Segment Start: EXERCISE DATA
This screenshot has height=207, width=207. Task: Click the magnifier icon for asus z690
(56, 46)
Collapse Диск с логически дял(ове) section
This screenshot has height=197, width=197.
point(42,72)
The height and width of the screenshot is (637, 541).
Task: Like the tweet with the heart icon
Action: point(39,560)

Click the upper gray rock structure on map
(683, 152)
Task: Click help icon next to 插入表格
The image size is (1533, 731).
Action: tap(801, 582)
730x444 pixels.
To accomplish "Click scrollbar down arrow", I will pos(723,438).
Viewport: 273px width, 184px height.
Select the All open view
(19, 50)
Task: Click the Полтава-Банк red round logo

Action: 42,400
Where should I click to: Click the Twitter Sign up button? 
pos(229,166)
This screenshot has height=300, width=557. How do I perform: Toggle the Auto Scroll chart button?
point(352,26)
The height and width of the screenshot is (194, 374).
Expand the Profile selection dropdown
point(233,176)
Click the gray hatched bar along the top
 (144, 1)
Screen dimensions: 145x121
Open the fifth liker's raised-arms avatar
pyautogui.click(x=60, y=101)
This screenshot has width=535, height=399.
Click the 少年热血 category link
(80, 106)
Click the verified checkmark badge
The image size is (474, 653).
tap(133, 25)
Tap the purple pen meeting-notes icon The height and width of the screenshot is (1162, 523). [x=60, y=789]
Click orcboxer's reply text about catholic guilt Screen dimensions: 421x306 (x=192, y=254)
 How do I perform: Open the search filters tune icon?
Segment End: EXERCISE DATA
**THE PROBLEM**
For the string "dimensions", filter the data and copy out each line where it occurs.

**EXERCISE OUTPUT**
Screen dimensions: 145x121
Click orcboxer's reply text about catholic guilt Screen dimensions: 421x306 (x=192, y=254)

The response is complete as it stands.